C’est une version gothique, pétillante et superbement portée de la Cenerentola qui vient d’être créée à l’Opéra de Nancy, dans une mise en scène de Fabrice Murgia. 

Une Cendrillon maquillée en Mercredi Adams, perchée sur des talons compensés et aux cheveux verts se révèle être l’héroïne de cette nouvelle version du petit chef-d’œuvre de Rossini. Et pourquoi pas, Cendrillonn’est-il pas un conte des apparences ? Ou plutôt de la falsification des apparences ? C’est en tout cas ce que semble être la conviction de Fabrice Murgia tant il offre une lecture décalée, aussi délirante que rafraîchissante de ce dernier opéra-bouffe de Rossini composé, et cela n’a pas échappé à Fabrice Murgia, pour le carnaval de Rome en 1817. C’est donc une Cendrillon carnavalesque qu’il nous offre à sa manière. Nous connaissions le metteur en scène belge en théâtre, sur des sujets graves et d’époque, comme récemment à Avignon la pièce Aaron sur un cyberactiviste. Nous savions aussi qu’il était cinéphile, ayant travaillé lui-même pour le cinéma, notamment en tant qu’acteur. Nul hasard donc qu’il choisisse une approche résolument contemporaine de l’opéra de Rossini. L’idée est simple, transformer le conte de Perrault en nuit grotesque, peuplée de créatures empruntées, explique le metteur en scène dans le programme, à Tim Burton et au cinéma de genre. Mais si les monstres viennent donner aux chœurs l’allure des danseurs de Thriller, les jeux de masques sont aussi là pour mener, au rythme fou de Rossini, un jeu de dupes.  Car là est le nœud de cette comédie douce-amère :  faire tomber les masques, des sœurs et du père de Cendrillon, du prince déguisé en laquais, et enfin de la fille couverte de cendres. Faire vaciller enfin une société d’hypocrites qui se prête aussi bien au siècle de Perrault, qu’à celui de Rossini ou du nôtre. Dans ces lieux de faux-semblants et de farce sociale, nous sommes proches bien sûr du Barbier de Séville.  dont Et dans la musique, se confondent parfois à l’écoute Le Barbier et la Cenerentola, à certains moments de chœur et de virtuosité collective qui font de ces opéras-bouffes des lieux uniques de joie et d’extase musicale. 

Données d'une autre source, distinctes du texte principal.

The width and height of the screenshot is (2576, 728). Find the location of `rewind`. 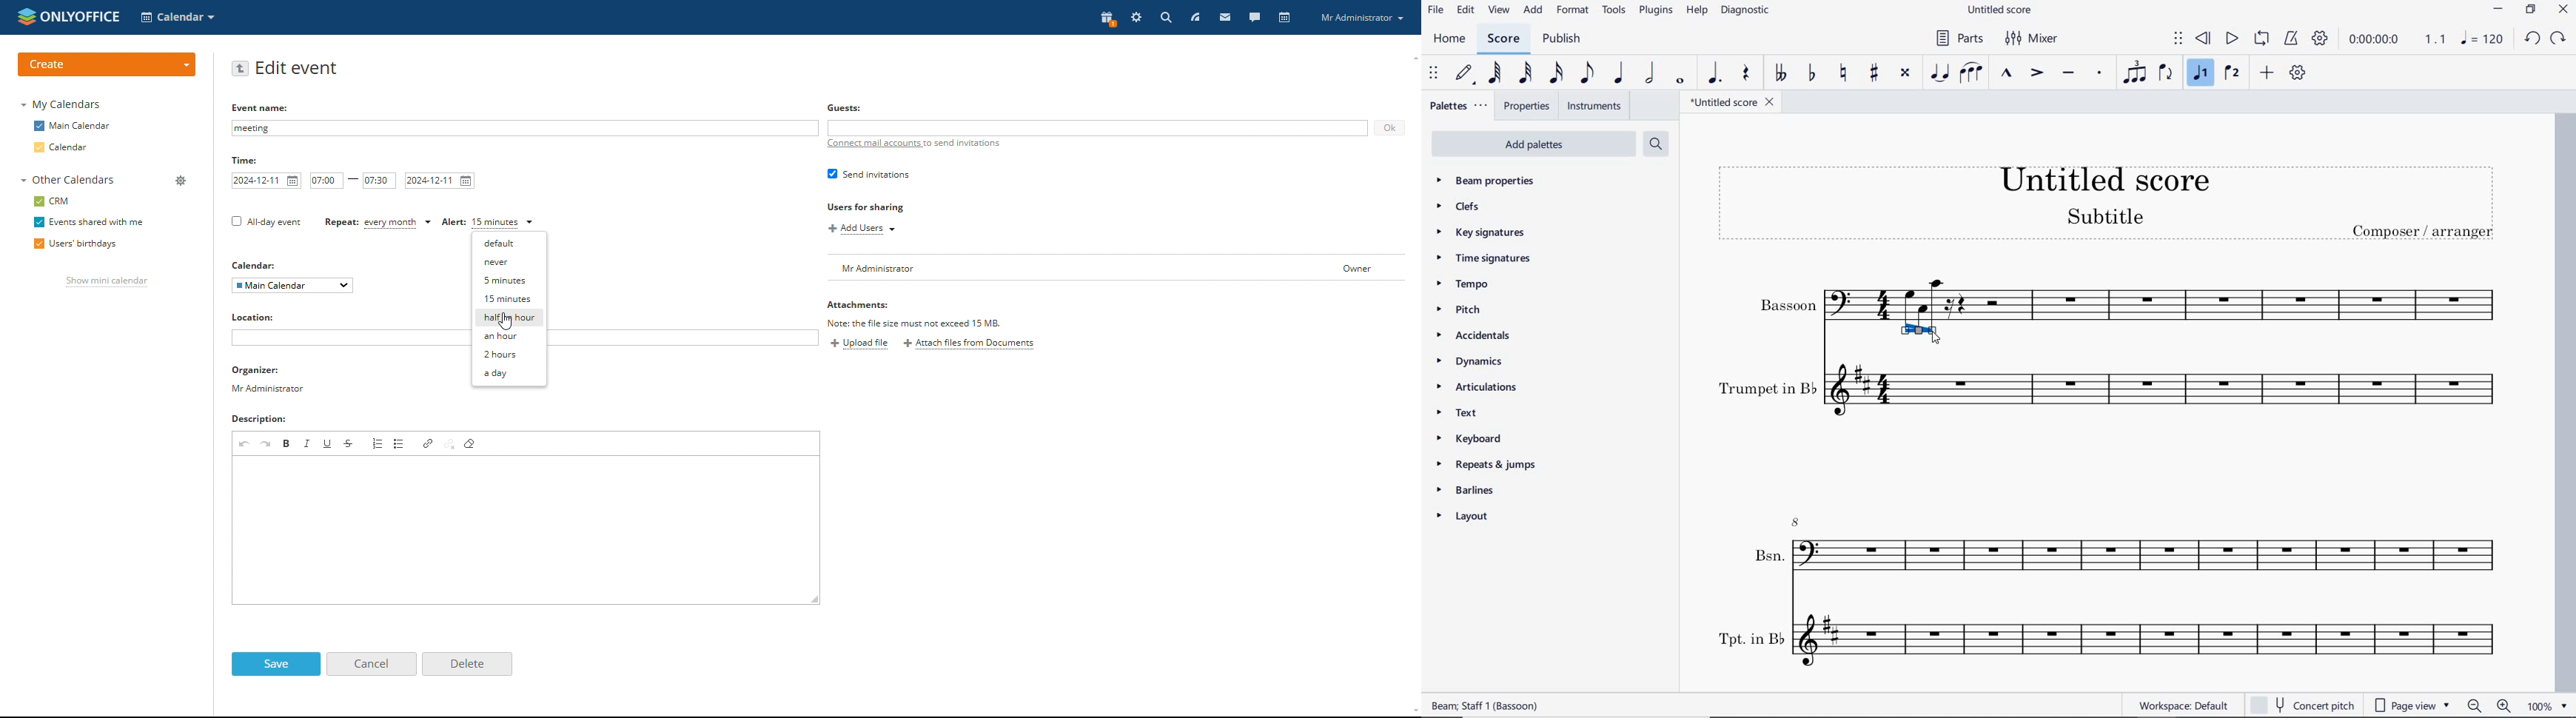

Et pour ce Rossini-là, qui fut, souvenons-nous en, le compositeur le plus célèbre dans l’Europe du début du XIXe siècle, il faut une équipe de chanteurs aussi rigoureux, que doués d’un talent comique et d’un sens de la vitesse rare.

Les deux sœurs surgissent les premières, tenant leurs Iphones en miroirs, au gré d’un narcissisme très 2.0.. Quelque temps plus tard, elles feront fureur en latex rouge, ou unies l’une à l’autre en siamoises de film d’horreur. Saluons le talent des sopranos Héloïse Poulet et Alix Le Saux qui tiennent leurs rôles de similies Kim Kardashian, tout en maintenant dans leurs chants la fluidité rossinienne. Dans une veine plus attendue, le père, Gyulia Nagy en beauf brutal pourrait être échappé d’un Dino Risi, la cruauté italienne à son maximum, qu’il allie à un chant somme toute bien tenu. Ces trois-là, en infatigables Thénardier burlesques, épousent au mieux une mise en scène qui propose de nouveaux tableaux à chaque instant. Face à eux, le prince et sa cour s’en sortent plutôt bien dans un jeu plus cinématographique.  Tout au long, des caméras filment des détails reproduits dans un miroir rond, au-dessus des chanteurs. Ces images parfois nous échappent ou nous distraient de la musique, saturant cette mise en scène d’un excès de références et de signification. Mais nous l’oublions, tant nous sommes aimantés par la soprano Beth Taylor qui est à l’évidence l’héroïne du spectacle. Elle nous retient par son chant puissant qui suspend la salle à son souffle, notamment dans le dernier acte, en un superbe final de réconciliation. Mais aussi en incarnant de manière neuve ce personnage de Cenerentola, devenue grâce à elle et au parti-pris de Murgia une figure presqu’archaïque dans son refus de toute fragilité. Fille malmenée par l’existence qui permet à la joie de ceux qui l’entourent d’emporter le ressentiment. Nul doute que cette Cenerentola offre une image neuve de notre chère Cendrillon.